El Mundial que nos acercó a África (que no es un país)

Hay triunfos que no se miden en goles ni en copas. Hay victorias silenciosas que ocurren lejos de una cancha y que, sin embargo, terminan siendo tan importantes como un campeonato.

Este Mundial está produciendo una de ellas.


Durante mucho tiempo, para millones de personas, África fue apenas un nombre en el mapa. Un continente inmenso, del que sabíamos muy poco. Para muchos argentinos, incluso para quienes seguimos la actualidad internacional, África aparecía asociada a guerras, pobreza, crisis humanitarias o documentales sobre la vida salvaje. Era una realidad lejana, casi abstracta.


El fútbol cambió esa distancia.


De pronto, Marruecos, Senegal, Ghana, Costa de Marfil o Nigeria dejaron de ser puntos en un atlas para convertirse en equipos con identidad, historias, hinchadas, canciones y sueños. Sus jugadores comenzaron a ocupar las pantallas del mundo y, con ellos, aparecieron también los rostros de sus pueblos.


Hay algo extraordinario en ese proceso. Cuando conocemos personas, dejamos de pensar en estereotipos.


El Mundial no muestra “África”. Muestra madres abrazando a sus hijos después de un gol, jugadores llorando por una derrota, entrenadores emocionados durante un himno, chicos que cumplen el sueño de representar a su país. Y entonces descubrimos algo tan simple como poderoso: son exactamente iguales a nosotros.


Frente a un amor no correspondido, frente al nacimiento de un hijo, frente a la alegría de una victoria o al dolor de una derrota, las diferencias culturales se vuelven mucho más pequeñas de lo que imaginábamos.


Las imágenes tienen un poder inmenso. A veces alcanzan para cambiar la manera en que el mundo mira una realidad. Así como algunas fotografías históricas lograron ponerle rostro a hechos que parecían lejanos, este Mundial está poniéndole rostro a un continente que durante demasiado tiempo fue observado desde la distancia.

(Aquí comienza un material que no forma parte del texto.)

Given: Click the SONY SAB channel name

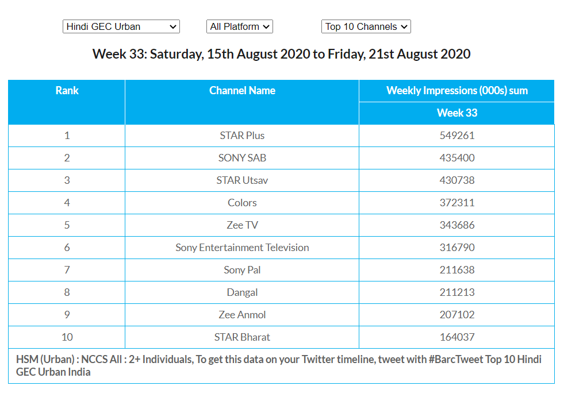Looking at the screenshot, I should point(242,158).
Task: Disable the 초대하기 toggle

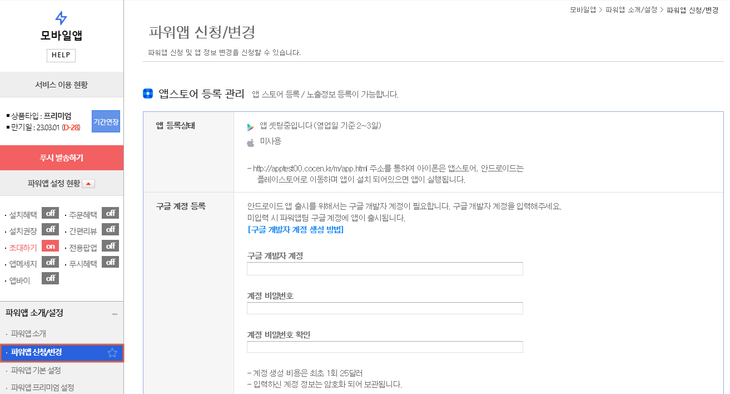Action: [x=50, y=245]
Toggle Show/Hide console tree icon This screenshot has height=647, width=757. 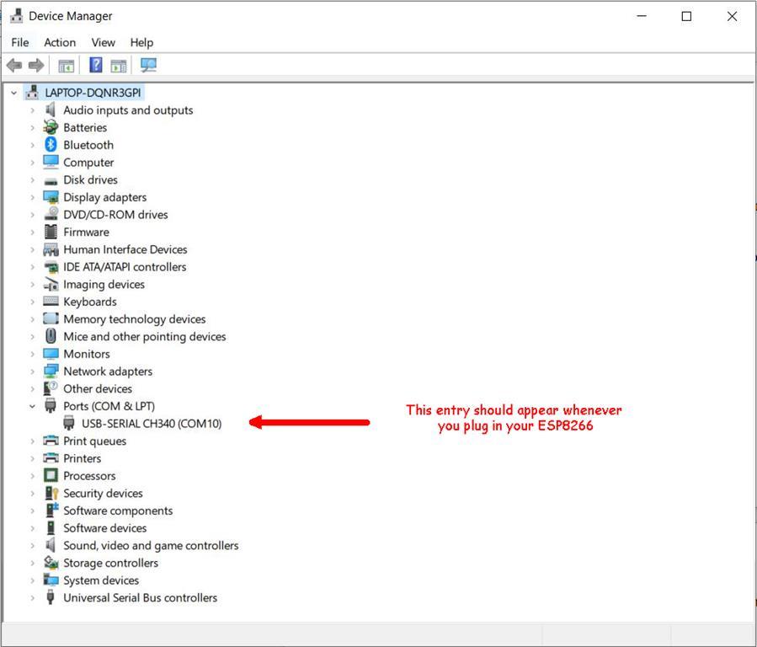(66, 65)
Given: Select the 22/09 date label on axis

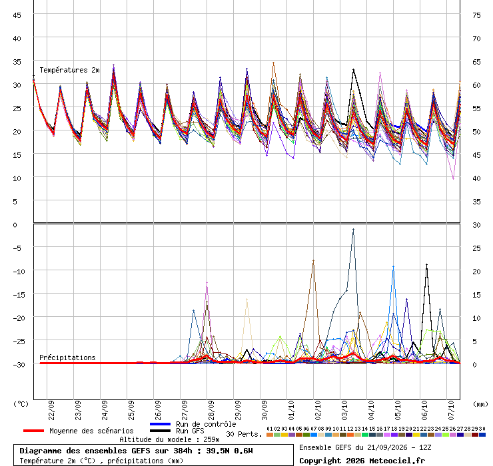Looking at the screenshot, I should coord(51,410).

Quizá esa sea una de las grandes virtudes del deporte. No elimina las diferencias entre los pueblos, pero nos recuerda algo mucho más importante: antes que africanos, europeos, asiáticos o sudamericanos, somos personas.


Y cuando dejamos de mirar un mapa para mirar una cara, un abrazo, una sonrisa o una lágrima, la distancia empieza a desaparecer.


Tal vez ese sea uno de los triunfos más hermosos de este Mundial. No figura en ninguna tabla de posiciones, no entrega medallas ni levanta trofeos. Pero ayuda a derribar prejuicios y a acercar pueblos que durante demasiado tiempo se sintieron extraños entre sí.


Porque, al final, el fútbol puede hacer algo que pocas cosas consiguen: recordarnos que, más allá de las fronteras, compartimos las mismas emociones y la misma condición humana.